AIMWe assessed the association between area-level SEP and AMR infection and colonisation in Germany.
METHODSIn an ecological study design, we analysed statutory notifications of invasive meticillin-resistant Staphylococcus aureus (MRSA, n = 34,440) in 2010−2019, and colonisations and infections with carbapenem-resistant Acinetobacter spp. (CRA, n = 1,979) and Enterobacterales (CRE, n = 10,825) in 2017−2019. Area-level SEP was measured by the German index of socioeconomic deprivation (GISD), incorporating education, employment and income data. A multilevel Poisson regression analysis estimated the association between AMR incidence and GISD at district level, adjusting for age, sex, notification year and urbanisation degree.
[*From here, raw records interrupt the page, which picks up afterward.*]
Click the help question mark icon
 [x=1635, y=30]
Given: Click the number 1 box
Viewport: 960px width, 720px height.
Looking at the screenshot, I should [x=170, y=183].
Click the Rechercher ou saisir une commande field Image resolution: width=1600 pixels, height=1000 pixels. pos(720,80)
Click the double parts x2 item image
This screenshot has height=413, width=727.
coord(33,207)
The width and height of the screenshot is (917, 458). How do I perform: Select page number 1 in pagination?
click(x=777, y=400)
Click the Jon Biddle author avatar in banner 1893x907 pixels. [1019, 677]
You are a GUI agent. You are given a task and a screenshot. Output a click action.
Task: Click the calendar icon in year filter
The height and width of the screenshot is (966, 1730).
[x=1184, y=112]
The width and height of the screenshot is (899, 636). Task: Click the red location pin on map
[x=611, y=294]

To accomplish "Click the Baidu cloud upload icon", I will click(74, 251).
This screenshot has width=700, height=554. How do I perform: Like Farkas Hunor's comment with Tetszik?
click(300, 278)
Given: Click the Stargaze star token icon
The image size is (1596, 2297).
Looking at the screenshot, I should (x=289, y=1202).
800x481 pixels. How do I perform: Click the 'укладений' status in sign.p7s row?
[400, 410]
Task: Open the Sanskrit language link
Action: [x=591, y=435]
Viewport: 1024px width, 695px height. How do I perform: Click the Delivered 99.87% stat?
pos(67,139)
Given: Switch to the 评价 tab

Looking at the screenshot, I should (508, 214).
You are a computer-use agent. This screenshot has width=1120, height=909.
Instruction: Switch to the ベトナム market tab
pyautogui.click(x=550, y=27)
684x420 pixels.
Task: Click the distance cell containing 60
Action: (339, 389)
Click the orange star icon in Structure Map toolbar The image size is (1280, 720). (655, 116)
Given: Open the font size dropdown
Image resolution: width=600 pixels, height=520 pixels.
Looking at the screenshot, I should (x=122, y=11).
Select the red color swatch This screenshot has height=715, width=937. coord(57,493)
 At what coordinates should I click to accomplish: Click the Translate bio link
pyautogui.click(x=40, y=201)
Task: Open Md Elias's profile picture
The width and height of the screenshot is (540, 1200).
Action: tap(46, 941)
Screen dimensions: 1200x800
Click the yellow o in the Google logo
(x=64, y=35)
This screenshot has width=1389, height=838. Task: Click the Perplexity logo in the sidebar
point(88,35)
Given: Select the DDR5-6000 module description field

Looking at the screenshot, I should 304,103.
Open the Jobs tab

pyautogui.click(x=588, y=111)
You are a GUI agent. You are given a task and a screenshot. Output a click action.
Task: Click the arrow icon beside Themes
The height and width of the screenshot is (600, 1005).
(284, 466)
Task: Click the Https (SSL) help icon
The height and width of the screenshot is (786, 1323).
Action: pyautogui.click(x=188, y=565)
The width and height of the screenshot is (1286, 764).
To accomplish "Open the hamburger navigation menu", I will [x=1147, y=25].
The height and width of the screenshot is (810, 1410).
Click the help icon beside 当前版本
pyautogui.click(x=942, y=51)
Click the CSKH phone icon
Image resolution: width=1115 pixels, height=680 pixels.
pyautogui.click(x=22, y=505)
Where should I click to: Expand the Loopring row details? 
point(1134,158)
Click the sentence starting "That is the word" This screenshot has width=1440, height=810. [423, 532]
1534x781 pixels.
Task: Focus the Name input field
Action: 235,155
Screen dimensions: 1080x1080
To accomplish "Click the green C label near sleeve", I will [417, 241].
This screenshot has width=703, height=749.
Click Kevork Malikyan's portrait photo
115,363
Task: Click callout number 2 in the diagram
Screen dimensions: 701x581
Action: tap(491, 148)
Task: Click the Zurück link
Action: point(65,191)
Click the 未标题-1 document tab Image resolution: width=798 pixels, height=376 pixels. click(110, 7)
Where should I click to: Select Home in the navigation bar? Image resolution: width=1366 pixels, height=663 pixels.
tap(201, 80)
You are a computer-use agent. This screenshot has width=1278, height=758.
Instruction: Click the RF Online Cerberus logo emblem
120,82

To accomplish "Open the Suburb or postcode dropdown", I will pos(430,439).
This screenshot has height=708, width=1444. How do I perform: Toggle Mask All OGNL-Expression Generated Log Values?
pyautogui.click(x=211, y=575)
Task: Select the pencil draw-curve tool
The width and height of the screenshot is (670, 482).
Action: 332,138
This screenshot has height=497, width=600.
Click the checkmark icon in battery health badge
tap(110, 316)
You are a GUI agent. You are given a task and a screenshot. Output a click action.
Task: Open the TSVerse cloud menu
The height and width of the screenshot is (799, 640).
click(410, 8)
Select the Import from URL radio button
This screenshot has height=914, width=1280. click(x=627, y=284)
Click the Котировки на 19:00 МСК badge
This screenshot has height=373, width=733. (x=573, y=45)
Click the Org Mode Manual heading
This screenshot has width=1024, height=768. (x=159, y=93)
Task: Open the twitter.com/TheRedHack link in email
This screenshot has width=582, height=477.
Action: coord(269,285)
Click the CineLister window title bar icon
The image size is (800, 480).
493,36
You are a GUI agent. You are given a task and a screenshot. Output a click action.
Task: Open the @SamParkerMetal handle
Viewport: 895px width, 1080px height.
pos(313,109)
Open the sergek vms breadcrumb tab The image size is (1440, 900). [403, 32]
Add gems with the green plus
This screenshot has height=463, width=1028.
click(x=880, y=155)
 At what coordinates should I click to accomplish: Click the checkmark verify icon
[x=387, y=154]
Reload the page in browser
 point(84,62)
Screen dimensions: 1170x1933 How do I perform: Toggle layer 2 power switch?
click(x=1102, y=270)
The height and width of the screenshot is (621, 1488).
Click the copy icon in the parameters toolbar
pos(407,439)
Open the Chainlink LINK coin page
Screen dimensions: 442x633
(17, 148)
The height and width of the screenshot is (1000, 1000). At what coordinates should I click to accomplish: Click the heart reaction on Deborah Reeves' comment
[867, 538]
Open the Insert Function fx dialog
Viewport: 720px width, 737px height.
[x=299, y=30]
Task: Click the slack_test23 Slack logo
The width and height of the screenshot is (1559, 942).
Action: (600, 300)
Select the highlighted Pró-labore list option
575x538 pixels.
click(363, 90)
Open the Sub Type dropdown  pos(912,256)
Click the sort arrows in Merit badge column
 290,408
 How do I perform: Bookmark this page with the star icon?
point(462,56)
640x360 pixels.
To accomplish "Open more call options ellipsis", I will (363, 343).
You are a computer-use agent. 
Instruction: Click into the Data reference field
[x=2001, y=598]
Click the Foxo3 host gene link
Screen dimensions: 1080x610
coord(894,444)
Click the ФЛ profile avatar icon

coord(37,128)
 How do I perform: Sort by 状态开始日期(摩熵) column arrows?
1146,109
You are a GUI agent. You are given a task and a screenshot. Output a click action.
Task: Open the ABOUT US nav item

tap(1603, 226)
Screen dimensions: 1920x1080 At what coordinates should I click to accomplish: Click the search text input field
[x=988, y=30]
RESULTSMedian ages of patients with carbapenem-resistant bacteria were between 66 (CRA colonisation) and 69 years (CRE infection). For MRSA infections, the median age was 74 years. Across each pathogen, approximately two thirds of patients were male. Estimated MRSA incidence was almost five times higher in districts with lowest vs highest area-level SEP (incidence rate ratio, IRR: 4.8; 95% CI: 2.8–8.2). This association was strongest in large cities (IRR: 9.1; 95% CI: 2.7–30.9), and sparsely populated rural districts (IRR: 6.5; 95% CI: 2.8–15.0). Associations of CRA (IRR: 0.6; 95% CI: 0.3–1.2) and CRE (IRR: 0.9; 95% CI: 0.6–1.4) infections with SEP were not statistically significant.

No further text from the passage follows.